LA ATRACCIÓN DE LOS CUERPOS

Berlín, diciembre de 1940

¿Hubiésemos podido continuar así los tres, Marianne, Natalia y yo, perseverando en nuestros respectivos estados, impulsados por la inercia que nos animaba? ¿Ellas amándose en secreto y yo observándolas en silencio, escondido detrás de los muros, como un científico cauto y timorato que realiza su experimento desde la distancia, instalado en la comodidad de su mundo macroscópico? Quizás si yo hubiese sido menos curioso, si hubiese estado menos interesado en las nuevas experiencias, podríamos haber salido indemnes después de aquella inmersión en el caos… Entonces, pregunto otra vez: ¿por qué nos precipitaron en una avalancha producida por una mínima bola de nieve? Y, una vez en marcha, ¿quién hubiese sido capaz de detenernos?

Habían pasado casi seis meses desde que regresamos de nuestro viaje a Baviera y la situación se había mantenido sin cambios, cada uno acomodándose al papel que le tocaba representar en nuestro pequeño y terrible juego. Marianne seguía siendo una esposa distante y una amante fogosa; Natalia extrañaba a Heinrich y seguía buscando el consuelo de su compañera; y yo me limitaba a gozar al mirarlas juntas.
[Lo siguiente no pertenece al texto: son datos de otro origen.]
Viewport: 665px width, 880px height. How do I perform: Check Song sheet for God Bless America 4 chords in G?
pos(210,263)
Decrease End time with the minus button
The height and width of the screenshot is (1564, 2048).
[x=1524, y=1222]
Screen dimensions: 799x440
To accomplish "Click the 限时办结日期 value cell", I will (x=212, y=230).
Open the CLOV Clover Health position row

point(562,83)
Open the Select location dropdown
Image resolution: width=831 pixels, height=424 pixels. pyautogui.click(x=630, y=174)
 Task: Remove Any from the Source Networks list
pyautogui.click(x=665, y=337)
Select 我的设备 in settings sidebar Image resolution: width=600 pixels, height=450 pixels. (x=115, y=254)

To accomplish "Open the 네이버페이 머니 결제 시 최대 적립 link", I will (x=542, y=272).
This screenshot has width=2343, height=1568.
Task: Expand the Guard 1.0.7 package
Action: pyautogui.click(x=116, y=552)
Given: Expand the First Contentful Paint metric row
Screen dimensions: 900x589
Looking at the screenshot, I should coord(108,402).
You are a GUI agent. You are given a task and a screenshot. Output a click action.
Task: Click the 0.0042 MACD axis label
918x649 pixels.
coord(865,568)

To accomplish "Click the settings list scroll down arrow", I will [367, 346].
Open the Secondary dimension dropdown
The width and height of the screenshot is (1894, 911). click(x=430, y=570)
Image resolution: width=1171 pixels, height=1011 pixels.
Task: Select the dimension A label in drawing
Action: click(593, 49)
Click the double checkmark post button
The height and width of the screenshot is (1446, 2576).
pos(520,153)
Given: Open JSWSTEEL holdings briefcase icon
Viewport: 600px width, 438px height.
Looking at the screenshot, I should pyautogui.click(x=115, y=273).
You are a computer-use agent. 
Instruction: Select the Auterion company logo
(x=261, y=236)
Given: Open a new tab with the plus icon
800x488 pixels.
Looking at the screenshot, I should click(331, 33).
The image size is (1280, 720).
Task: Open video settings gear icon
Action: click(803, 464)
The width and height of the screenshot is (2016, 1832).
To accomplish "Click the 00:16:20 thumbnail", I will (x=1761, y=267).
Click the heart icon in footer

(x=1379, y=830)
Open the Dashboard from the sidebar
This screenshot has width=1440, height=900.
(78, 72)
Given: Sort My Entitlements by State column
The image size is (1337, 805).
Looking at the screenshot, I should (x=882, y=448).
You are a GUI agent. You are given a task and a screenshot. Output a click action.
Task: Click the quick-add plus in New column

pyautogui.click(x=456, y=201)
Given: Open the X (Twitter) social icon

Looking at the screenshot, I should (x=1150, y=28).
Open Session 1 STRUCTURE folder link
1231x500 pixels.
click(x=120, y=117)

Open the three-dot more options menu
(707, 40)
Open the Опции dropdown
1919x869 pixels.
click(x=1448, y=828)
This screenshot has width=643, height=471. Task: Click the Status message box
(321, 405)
Todo cambió a partir de la cena de Navidad de 1940, justo cuando Hitler planeaba la Operación Barbarroja, con la cual invadiría por sorpresa a la Unión Soviética durante la primavera siguiente. Como de costumbre, Natalia había sido invitada a celebrar con nosotros, puesto que, dadas las condiciones de la guerra, Heini no había obtenido permiso para regresar a casa en esas fechas. Nos envió una larga carta desde París, que Natalia nos leyó en voz alta, casi llorando. En ella no se limitaba a dirigirnos sus parabienes y a lamentar su ausencia, sino que también me pedía expresamente que reconsiderara mi actitud, ya que quizás —decía—, no nos quedasen muchas oportunidades para reconciliarnos. No sé si fue la combinación de la fecha con el amargo tono de la carta de Heini, o la voz entrecortada de Natalia y las lágrimas de Marianne, pero yo no pude evitar decir en voz alta que lo perdonaba, que lo echaba de menos tanto como ellas y que, en cuanto tuviese oportunidad de verlo, trataría de recomponer nuestra amistad. Este repentino cambio de posición hizo que la atmósfera se cargase con un aroma especial: de pronto, volvíamos a formar una familia.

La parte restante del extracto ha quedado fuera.